Saturday, October 08, 2005

The X Factor
there's a TV show in the UK where a bunch of pop-wannabes sing in front of a panel of pop 'experts' who then ridicule them, patronise them and insult them, picking the 'chosen few' to go on to be pop stars.
This show makes me want to smash things.
Firstly, its insulting to the contestants, who are under some insane idea that these 3 judges know what makes good music (they don't). Secondly its unfair on the music buying public. We don't need 3 self-important arrogant gits to TELL us what is good music. There is already a system for that. Its called the free market. If you sell out every gig and shift millions of albums, that's a sign you have talent. If nobody will pay to see your gig or buy your album, chances are, you suck (as far as the public are concerned).
The thing is, the bunch of wannabes that appear on this show do not want to actually do the hard work, they want to bypass the playing clubs and pubs and go directly from a job in a supermarket to megastardom. When one of the 3 judges says they aren't good, some of them look suicidal.
My advice to those people who didn't make it on the x factor is this:

grow up.

don't expect someone else to create a successful career for you. The only people willing to do this are those who want to rip you off. Write songs, and play local pub gigs.

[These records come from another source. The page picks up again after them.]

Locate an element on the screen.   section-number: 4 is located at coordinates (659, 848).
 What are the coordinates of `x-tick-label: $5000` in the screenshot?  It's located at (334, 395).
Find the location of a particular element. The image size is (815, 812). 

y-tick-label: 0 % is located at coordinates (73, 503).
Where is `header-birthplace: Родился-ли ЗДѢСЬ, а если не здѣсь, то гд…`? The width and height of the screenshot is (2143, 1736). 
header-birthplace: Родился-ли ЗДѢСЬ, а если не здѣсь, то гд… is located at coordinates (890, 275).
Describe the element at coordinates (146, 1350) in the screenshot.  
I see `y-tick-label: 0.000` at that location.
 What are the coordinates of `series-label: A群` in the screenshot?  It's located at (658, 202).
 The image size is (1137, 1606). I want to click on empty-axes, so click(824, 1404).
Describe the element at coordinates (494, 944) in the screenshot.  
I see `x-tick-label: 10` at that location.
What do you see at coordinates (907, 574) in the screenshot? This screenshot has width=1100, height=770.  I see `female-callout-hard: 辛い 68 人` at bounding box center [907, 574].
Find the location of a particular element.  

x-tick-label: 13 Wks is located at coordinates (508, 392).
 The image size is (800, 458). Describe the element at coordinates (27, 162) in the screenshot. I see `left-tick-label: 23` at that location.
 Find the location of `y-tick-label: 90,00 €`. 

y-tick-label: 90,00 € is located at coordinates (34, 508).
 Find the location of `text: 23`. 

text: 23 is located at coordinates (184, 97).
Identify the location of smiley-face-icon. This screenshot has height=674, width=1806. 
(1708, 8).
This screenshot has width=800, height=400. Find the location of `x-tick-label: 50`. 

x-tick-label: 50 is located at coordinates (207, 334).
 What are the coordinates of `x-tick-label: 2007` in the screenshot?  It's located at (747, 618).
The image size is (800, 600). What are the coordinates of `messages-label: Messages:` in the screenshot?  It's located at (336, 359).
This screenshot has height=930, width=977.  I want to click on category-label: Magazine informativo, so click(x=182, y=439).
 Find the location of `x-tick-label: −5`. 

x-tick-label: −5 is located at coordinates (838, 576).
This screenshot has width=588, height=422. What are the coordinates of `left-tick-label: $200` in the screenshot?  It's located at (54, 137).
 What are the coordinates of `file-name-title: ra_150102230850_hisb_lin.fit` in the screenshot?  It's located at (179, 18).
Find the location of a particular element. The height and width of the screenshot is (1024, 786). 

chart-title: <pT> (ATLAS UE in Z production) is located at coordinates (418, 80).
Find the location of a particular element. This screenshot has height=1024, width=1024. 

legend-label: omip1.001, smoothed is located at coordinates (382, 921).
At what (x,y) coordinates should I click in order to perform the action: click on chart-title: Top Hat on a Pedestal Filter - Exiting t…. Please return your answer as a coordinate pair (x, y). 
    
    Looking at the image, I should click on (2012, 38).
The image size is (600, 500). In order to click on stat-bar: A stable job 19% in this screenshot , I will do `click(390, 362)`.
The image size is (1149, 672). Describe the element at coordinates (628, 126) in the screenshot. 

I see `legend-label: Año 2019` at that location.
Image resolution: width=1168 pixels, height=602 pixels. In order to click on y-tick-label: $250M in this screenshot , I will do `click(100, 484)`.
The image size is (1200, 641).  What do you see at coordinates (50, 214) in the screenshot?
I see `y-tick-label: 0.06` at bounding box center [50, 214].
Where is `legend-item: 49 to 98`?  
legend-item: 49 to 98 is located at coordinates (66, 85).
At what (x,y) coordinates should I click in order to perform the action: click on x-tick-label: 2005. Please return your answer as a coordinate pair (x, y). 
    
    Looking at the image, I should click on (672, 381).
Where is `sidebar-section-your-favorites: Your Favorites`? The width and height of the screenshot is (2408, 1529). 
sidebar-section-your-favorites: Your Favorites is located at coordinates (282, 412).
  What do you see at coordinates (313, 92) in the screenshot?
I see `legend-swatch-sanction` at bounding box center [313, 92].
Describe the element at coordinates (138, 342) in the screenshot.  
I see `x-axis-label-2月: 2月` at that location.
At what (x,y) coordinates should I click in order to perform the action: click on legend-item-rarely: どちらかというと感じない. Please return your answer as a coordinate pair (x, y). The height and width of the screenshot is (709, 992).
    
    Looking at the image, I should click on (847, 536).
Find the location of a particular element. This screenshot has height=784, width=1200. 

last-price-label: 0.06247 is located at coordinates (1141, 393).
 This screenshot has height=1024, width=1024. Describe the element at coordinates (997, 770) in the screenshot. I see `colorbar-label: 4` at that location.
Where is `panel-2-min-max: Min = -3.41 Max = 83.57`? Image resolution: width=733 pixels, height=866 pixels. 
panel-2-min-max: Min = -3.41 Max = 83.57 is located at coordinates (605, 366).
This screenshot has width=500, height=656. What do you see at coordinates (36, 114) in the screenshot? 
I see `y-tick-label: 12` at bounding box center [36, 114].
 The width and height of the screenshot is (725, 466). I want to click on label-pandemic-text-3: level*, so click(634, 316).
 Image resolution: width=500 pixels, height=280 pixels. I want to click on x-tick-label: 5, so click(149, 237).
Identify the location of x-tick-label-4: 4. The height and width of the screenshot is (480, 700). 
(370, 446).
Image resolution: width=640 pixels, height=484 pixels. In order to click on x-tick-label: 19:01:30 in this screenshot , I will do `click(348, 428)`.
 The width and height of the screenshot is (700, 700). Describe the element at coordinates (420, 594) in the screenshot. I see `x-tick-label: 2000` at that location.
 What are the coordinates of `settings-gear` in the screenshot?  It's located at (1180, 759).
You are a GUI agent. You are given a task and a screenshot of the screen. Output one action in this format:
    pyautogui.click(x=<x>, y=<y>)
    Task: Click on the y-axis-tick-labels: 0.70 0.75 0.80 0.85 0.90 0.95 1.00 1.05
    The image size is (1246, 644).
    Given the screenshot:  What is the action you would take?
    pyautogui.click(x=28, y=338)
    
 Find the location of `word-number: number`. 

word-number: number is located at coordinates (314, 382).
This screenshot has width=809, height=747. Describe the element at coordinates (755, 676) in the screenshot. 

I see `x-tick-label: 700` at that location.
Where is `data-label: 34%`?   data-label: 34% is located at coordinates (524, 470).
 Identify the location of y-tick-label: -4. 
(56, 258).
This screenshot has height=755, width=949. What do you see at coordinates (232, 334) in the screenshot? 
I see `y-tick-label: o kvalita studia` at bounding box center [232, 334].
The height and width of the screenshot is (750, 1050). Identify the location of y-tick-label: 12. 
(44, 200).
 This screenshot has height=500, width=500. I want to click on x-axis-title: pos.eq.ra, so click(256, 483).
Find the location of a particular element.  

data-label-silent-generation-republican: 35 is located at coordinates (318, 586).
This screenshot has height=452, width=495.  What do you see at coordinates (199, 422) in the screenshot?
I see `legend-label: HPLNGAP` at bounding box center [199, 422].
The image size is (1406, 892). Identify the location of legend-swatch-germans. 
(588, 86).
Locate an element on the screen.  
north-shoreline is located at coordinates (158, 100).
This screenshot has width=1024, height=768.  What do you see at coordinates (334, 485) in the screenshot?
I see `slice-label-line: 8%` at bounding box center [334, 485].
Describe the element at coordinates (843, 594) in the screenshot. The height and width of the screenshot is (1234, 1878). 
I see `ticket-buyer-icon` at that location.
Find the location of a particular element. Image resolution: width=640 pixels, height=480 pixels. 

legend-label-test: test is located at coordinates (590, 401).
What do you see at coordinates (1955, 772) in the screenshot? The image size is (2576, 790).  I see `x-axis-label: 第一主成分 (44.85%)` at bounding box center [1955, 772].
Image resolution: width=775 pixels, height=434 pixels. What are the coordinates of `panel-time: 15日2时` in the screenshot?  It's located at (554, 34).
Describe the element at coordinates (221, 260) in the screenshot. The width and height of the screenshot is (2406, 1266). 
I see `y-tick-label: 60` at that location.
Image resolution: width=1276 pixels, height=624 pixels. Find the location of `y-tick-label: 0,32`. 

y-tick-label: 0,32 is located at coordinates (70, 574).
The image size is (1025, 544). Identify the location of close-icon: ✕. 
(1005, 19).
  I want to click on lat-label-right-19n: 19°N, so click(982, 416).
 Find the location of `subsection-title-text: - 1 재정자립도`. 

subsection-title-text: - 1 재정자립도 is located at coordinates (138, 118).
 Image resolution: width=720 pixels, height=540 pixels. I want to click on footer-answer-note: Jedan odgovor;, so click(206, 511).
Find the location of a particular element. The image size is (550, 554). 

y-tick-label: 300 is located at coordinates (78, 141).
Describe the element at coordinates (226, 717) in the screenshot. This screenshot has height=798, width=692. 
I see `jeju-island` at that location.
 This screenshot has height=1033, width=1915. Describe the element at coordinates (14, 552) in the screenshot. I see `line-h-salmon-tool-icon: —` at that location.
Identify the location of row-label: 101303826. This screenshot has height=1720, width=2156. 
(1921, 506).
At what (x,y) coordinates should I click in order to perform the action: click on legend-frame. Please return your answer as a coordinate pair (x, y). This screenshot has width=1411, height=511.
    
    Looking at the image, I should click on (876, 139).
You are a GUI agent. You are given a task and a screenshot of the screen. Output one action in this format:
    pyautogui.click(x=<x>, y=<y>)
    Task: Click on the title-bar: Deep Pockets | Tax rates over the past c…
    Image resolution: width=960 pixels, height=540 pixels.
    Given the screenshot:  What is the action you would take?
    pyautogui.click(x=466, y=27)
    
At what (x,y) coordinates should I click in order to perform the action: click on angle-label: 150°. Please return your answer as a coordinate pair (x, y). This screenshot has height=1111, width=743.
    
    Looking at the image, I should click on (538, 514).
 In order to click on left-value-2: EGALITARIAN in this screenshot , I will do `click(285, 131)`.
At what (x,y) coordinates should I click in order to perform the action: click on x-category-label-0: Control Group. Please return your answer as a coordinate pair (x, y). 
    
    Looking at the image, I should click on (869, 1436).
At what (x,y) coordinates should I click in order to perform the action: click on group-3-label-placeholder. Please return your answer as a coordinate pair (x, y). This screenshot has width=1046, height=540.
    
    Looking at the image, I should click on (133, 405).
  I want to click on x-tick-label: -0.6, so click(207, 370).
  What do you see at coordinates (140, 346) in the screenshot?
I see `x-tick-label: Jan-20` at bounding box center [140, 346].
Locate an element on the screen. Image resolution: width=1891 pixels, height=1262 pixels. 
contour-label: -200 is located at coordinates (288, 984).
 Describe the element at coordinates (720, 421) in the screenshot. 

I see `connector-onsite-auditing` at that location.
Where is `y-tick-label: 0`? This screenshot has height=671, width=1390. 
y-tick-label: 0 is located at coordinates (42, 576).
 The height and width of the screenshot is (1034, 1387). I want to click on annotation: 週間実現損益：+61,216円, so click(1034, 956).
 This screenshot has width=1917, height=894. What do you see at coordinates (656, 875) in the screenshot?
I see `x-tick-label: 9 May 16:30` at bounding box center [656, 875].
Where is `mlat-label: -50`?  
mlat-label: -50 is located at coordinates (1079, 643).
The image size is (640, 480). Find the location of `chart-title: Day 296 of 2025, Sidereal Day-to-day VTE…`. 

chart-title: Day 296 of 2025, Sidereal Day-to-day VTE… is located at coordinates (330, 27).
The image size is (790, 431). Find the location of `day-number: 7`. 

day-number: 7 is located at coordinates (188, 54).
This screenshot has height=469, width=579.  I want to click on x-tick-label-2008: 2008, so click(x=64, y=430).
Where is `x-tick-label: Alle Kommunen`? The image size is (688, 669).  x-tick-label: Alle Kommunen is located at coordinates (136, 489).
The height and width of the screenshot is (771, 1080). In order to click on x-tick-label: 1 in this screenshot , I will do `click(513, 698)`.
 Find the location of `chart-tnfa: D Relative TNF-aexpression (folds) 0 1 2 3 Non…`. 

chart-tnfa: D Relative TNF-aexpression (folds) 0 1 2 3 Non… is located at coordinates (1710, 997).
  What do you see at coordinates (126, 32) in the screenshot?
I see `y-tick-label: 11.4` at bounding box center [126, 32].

Negotiate your own deals, take the money from ticket sales, invest it in marketing on your own terms. Pay for your own music to be recorded. Sell it. Cut out the record companies entirely.

It's not entirely unlike game dev. I have always had a lot of game ideas. As a game designer 'wannabe' I could shop my ideas around the big studios, begging for a job, desperate to be one of the 'chosen few' who get to work with a famous designer, where I'd be told what to do, how to do it, and generally ignored, certainly paid poorly. I'd regularly be told my ideas were not good.
Or...
I could start my own game dev company, invest my own money to pay artists, start small and make exactly the games I want to make. When people say the indie games business is dead, I ignore them. When they tell me I won't sell any copies, I ignore them. And what's the result?
I'm not doing badly at all. I've probably made 9 games now, some were rubbish, some were flops, some are selling very well, and my job satisfaction is pretty damned sky high. Best of all I own the whole company. 100%. Nobody tells me what to do, nobody takes a cut.
Don't be like the X-factor wannabes, regardless of your career. Take charge of your career, and ignore the naysayers.